→ INSTRUCTIONS FOR THE TASK: Output exactly the lines from the one holding "The height and width of the screenshot is (831, 974)." through the final line of the entries.

→ THE RECORDS:

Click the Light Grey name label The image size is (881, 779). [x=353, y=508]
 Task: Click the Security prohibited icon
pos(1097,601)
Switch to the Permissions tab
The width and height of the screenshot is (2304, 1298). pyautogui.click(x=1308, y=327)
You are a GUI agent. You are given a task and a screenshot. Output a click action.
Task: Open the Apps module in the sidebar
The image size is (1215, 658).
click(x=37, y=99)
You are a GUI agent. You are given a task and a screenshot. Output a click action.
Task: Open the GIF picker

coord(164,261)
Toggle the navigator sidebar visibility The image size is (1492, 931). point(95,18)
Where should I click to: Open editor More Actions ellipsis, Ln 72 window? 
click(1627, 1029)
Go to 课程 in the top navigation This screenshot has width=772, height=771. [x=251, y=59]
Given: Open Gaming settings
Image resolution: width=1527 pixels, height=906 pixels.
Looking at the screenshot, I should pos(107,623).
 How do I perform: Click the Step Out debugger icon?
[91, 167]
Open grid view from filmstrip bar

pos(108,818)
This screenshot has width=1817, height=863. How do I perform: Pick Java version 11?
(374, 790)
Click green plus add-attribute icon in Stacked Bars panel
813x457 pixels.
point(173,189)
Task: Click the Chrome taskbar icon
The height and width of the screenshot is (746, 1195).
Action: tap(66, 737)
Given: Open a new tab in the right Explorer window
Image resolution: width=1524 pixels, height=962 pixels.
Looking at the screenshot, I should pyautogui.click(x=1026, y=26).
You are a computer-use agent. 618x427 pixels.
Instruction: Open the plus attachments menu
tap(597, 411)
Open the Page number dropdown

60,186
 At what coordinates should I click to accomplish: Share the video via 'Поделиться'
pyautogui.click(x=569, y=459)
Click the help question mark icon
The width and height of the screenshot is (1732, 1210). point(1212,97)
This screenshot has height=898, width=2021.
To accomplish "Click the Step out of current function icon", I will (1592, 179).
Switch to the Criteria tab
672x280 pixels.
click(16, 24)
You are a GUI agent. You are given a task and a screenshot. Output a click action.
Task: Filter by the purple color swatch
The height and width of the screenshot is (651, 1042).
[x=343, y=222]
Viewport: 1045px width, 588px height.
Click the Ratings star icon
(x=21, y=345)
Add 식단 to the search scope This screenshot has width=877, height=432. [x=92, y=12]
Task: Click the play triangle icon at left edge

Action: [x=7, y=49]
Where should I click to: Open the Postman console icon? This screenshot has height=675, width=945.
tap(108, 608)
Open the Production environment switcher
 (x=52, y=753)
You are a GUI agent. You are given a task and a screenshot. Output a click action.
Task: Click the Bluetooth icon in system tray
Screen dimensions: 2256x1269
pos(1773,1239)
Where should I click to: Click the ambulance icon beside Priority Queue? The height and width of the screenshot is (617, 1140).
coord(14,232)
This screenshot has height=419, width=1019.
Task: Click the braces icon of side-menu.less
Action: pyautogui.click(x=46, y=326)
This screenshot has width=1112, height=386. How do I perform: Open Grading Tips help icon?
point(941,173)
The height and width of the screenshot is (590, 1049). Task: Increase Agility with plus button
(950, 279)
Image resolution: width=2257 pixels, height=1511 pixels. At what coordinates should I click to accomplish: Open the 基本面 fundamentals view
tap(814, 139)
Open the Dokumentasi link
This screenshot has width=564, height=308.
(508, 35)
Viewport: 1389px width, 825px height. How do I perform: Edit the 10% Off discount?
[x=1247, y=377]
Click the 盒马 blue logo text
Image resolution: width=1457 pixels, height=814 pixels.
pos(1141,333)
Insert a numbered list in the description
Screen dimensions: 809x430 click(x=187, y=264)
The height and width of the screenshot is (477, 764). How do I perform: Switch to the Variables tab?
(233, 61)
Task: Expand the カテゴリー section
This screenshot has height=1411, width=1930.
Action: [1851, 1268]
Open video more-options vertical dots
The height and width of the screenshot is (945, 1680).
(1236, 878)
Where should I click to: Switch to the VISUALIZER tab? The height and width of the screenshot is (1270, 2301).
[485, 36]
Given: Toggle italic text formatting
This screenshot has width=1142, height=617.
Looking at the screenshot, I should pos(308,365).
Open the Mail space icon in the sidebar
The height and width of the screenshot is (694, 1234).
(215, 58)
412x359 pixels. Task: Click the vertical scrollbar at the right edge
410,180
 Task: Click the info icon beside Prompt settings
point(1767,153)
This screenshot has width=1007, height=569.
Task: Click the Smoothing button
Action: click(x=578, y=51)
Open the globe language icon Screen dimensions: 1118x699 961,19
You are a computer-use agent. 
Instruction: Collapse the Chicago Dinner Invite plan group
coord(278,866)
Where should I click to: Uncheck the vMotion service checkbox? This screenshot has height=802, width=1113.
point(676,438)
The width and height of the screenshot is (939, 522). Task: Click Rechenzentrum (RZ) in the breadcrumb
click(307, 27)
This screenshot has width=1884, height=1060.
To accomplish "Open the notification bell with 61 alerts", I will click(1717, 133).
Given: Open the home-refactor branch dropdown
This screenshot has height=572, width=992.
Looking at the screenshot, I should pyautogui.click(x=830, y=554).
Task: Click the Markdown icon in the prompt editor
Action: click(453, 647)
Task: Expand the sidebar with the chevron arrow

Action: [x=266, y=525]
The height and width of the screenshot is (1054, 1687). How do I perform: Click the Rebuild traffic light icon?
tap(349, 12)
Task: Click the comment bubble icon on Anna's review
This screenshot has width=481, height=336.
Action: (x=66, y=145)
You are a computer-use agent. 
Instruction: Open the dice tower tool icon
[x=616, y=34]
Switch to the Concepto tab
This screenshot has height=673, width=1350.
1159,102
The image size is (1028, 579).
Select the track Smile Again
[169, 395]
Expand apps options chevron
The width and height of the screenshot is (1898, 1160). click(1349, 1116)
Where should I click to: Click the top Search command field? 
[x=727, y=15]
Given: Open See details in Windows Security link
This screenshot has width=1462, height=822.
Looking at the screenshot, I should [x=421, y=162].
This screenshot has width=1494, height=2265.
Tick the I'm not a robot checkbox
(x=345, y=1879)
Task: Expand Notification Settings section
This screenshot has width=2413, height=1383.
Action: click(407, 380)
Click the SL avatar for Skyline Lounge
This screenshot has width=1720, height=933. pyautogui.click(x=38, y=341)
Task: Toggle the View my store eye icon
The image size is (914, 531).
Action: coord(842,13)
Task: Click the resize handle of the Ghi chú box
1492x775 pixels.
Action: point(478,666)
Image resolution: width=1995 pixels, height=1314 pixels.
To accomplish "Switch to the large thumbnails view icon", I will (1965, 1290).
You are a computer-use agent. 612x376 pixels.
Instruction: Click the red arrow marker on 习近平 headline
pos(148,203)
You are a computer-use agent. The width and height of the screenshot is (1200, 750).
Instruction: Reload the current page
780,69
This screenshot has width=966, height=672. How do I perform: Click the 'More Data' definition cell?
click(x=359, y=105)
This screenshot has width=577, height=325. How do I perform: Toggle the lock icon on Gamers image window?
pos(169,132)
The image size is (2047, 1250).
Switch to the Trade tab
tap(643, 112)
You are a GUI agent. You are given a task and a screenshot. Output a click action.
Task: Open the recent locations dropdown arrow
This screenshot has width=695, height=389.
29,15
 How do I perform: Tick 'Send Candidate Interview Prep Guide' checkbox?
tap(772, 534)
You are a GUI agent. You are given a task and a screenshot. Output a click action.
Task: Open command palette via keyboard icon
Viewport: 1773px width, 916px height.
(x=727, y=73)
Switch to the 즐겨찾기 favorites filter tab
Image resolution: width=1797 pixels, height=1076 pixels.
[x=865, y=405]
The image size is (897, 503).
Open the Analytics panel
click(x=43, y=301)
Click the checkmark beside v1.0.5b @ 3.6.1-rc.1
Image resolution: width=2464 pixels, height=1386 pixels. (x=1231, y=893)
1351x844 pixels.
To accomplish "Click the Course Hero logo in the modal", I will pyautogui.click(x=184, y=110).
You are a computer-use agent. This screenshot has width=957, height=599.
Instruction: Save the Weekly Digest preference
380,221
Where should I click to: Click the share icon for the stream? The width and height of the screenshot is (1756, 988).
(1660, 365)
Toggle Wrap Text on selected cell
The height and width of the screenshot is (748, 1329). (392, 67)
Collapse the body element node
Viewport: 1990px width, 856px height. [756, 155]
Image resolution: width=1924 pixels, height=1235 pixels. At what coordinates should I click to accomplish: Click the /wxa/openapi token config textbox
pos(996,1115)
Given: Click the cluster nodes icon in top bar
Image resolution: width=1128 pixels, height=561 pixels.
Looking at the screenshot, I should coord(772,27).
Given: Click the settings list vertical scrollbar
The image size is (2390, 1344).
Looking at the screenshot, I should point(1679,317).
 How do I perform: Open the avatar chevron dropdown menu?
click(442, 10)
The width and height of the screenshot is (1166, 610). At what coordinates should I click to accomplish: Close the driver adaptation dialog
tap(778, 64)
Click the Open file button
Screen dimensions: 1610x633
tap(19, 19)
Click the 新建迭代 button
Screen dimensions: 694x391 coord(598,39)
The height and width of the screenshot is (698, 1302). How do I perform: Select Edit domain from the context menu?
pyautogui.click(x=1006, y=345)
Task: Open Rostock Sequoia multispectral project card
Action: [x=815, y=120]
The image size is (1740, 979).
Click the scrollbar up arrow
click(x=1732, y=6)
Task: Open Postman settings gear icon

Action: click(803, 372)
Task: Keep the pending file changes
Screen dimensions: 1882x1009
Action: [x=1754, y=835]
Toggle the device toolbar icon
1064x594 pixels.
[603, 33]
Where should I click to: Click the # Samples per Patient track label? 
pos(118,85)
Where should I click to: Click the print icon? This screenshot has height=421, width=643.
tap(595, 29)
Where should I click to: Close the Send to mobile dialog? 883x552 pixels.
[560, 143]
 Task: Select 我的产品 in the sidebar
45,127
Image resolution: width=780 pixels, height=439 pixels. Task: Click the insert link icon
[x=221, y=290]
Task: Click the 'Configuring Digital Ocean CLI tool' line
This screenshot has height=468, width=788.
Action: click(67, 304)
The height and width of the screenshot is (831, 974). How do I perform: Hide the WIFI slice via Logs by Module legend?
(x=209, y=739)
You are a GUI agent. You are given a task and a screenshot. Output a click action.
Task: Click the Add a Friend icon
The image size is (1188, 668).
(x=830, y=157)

→ OUTPUT OF THE TASK:
The height and width of the screenshot is (831, 974). How do I perform: Hide the WIFI slice via Logs by Module legend?
(x=209, y=739)
You are a GUI agent. You are given a task and a screenshot. Output a click action.
Task: Click the Add a Friend icon
The image size is (1188, 668).
(x=830, y=157)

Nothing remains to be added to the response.